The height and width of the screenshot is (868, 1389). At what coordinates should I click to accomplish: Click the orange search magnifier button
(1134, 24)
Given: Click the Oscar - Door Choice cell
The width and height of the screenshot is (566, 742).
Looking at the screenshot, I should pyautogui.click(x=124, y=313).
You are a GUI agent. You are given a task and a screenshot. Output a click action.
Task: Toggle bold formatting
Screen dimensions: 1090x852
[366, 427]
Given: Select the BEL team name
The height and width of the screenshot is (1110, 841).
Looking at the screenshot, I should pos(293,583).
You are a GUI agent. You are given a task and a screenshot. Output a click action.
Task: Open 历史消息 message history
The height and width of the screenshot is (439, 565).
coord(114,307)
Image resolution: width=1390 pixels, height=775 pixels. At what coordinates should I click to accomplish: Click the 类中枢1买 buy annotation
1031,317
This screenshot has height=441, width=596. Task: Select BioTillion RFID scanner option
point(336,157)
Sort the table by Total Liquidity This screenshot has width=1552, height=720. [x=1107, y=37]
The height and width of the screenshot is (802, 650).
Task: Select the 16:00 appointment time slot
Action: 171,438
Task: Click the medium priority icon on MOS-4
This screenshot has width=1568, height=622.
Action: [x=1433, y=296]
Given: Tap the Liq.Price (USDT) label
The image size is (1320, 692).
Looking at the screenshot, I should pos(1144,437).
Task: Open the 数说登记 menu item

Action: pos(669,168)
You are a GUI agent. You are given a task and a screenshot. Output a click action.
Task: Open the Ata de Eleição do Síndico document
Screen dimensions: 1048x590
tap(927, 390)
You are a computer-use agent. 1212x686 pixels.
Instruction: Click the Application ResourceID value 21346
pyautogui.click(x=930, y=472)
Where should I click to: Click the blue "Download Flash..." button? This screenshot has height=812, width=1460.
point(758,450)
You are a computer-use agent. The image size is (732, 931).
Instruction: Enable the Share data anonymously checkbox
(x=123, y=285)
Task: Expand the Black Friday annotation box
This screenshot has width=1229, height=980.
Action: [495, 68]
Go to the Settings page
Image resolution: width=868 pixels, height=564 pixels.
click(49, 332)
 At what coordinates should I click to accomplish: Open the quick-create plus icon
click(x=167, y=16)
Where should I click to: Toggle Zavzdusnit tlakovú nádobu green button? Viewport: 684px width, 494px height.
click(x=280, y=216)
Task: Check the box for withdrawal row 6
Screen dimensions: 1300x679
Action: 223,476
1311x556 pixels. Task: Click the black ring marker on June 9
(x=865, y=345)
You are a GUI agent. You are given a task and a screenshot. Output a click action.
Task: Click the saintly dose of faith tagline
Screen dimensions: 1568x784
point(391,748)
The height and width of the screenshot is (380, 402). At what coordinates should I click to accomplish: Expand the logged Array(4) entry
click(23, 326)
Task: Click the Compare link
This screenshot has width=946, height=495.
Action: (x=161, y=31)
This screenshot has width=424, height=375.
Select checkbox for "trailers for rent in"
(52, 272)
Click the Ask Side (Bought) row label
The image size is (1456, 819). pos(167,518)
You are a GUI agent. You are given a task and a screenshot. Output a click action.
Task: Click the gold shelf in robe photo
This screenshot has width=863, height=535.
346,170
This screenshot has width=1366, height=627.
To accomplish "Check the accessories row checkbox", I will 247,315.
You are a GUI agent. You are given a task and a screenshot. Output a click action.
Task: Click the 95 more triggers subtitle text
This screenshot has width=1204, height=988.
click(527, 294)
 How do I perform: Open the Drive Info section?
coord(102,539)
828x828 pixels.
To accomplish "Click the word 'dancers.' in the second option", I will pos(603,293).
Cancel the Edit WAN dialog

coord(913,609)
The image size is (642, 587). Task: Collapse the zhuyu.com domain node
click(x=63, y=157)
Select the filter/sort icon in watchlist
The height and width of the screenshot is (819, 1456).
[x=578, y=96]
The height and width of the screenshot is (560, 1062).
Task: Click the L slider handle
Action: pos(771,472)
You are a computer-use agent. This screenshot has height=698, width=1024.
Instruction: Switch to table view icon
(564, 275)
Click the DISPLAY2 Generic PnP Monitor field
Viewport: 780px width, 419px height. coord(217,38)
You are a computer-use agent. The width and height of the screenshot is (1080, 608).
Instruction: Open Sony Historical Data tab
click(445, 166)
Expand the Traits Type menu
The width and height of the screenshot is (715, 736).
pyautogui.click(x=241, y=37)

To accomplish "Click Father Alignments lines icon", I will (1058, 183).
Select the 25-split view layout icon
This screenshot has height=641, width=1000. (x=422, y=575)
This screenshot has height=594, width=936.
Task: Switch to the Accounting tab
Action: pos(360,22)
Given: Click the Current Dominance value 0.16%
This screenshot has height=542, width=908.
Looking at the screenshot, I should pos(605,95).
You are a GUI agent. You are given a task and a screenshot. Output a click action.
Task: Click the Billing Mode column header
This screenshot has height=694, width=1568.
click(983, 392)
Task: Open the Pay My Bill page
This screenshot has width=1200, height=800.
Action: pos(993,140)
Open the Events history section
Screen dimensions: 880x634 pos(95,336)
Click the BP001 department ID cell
= = =
Problem to work on ::
Each record, from first to last, should be returned verbatim.

Answer space ::
The height and width of the screenshot is (868, 1389). At what coordinates should I click to accomplish: Click the orange search magnifier button
(1134, 24)
Given: Click the Oscar - Door Choice cell
The width and height of the screenshot is (566, 742).
Looking at the screenshot, I should pyautogui.click(x=124, y=313).
You are a GUI agent. You are given a task and a screenshot. Output a click action.
Task: Toggle bold formatting
Screen dimensions: 1090x852
[366, 427]
Given: Select the BEL team name
The height and width of the screenshot is (1110, 841).
Looking at the screenshot, I should pos(293,583).
You are a GUI agent. You are given a task and a screenshot. Output a click action.
Task: Open 历史消息 message history
The height and width of the screenshot is (439, 565).
coord(114,307)
Image resolution: width=1390 pixels, height=775 pixels. At what coordinates should I click to accomplish: Click the 类中枢1买 buy annotation
1031,317
This screenshot has height=441, width=596. Task: Select BioTillion RFID scanner option
point(336,157)
Sort the table by Total Liquidity This screenshot has width=1552, height=720. [x=1107, y=37]
The height and width of the screenshot is (802, 650).
Task: Select the 16:00 appointment time slot
Action: 171,438
Task: Click the medium priority icon on MOS-4
This screenshot has width=1568, height=622.
Action: [x=1433, y=296]
Given: Tap the Liq.Price (USDT) label
The image size is (1320, 692).
Looking at the screenshot, I should pos(1144,437).
Task: Open the 数说登记 menu item

Action: pos(669,168)
You are a GUI agent. You are given a task and a screenshot. Output a click action.
Task: Open the Ata de Eleição do Síndico document
Screen dimensions: 1048x590
tap(927, 390)
You are a computer-use agent. 1212x686 pixels.
Instruction: Click the Application ResourceID value 21346
pyautogui.click(x=930, y=472)
Where should I click to: Click the blue "Download Flash..." button? This screenshot has height=812, width=1460.
point(758,450)
You are a computer-use agent. The image size is (732, 931).
Instruction: Enable the Share data anonymously checkbox
(x=123, y=285)
Task: Expand the Black Friday annotation box
This screenshot has width=1229, height=980.
Action: [495, 68]
Go to the Settings page
Image resolution: width=868 pixels, height=564 pixels.
click(49, 332)
 At what coordinates should I click to accomplish: Open the quick-create plus icon
click(x=167, y=16)
Where should I click to: Toggle Zavzdusnit tlakovú nádobu green button? Viewport: 684px width, 494px height.
click(x=280, y=216)
Task: Check the box for withdrawal row 6
Screen dimensions: 1300x679
Action: 223,476
1311x556 pixels. Task: Click the black ring marker on June 9
(x=865, y=345)
You are a GUI agent. You are given a task and a screenshot. Output a click action.
Task: Click the saintly dose of faith tagline
Screen dimensions: 1568x784
point(391,748)
The height and width of the screenshot is (380, 402). At what coordinates should I click to accomplish: Expand the logged Array(4) entry
click(23, 326)
Task: Click the Compare link
This screenshot has width=946, height=495.
Action: (x=161, y=31)
This screenshot has width=424, height=375.
Select checkbox for "trailers for rent in"
(52, 272)
Click the Ask Side (Bought) row label
The image size is (1456, 819). pos(167,518)
You are a GUI agent. You are given a task and a screenshot. Output a click action.
Task: Click the gold shelf in robe photo
This screenshot has width=863, height=535.
346,170
This screenshot has width=1366, height=627.
To accomplish "Check the accessories row checkbox", I will 247,315.
You are a GUI agent. You are given a task and a screenshot. Output a click action.
Task: Click the 95 more triggers subtitle text
This screenshot has width=1204, height=988.
click(527, 294)
 How do I perform: Open the Drive Info section?
coord(102,539)
828x828 pixels.
To accomplish "Click the word 'dancers.' in the second option", I will pos(603,293).
Cancel the Edit WAN dialog

coord(913,609)
The image size is (642, 587). Task: Collapse the zhuyu.com domain node
click(x=63, y=157)
Select the filter/sort icon in watchlist
The height and width of the screenshot is (819, 1456).
[x=578, y=96]
The height and width of the screenshot is (560, 1062).
Task: Click the L slider handle
Action: pos(771,472)
You are a computer-use agent. This screenshot has height=698, width=1024.
Instruction: Switch to table view icon
(564, 275)
Click the DISPLAY2 Generic PnP Monitor field
Viewport: 780px width, 419px height. coord(217,38)
You are a computer-use agent. The width and height of the screenshot is (1080, 608).
Instruction: Open Sony Historical Data tab
click(445, 166)
Expand the Traits Type menu
The width and height of the screenshot is (715, 736).
pyautogui.click(x=241, y=37)

To accomplish "Click Father Alignments lines icon", I will (1058, 183).
Select the 25-split view layout icon
This screenshot has height=641, width=1000. (x=422, y=575)
This screenshot has height=594, width=936.
Task: Switch to the Accounting tab
Action: pos(360,22)
Given: Click the Current Dominance value 0.16%
This screenshot has height=542, width=908.
Looking at the screenshot, I should pos(605,95).
You are a GUI agent. You are given a task and a screenshot. Output a click action.
Task: Click the Billing Mode column header
This screenshot has height=694, width=1568.
click(983, 392)
Task: Open the Pay My Bill page
This screenshot has width=1200, height=800.
Action: pos(993,140)
Open the Events history section
Screen dimensions: 880x634 pos(95,336)
Click the BP001 department ID cell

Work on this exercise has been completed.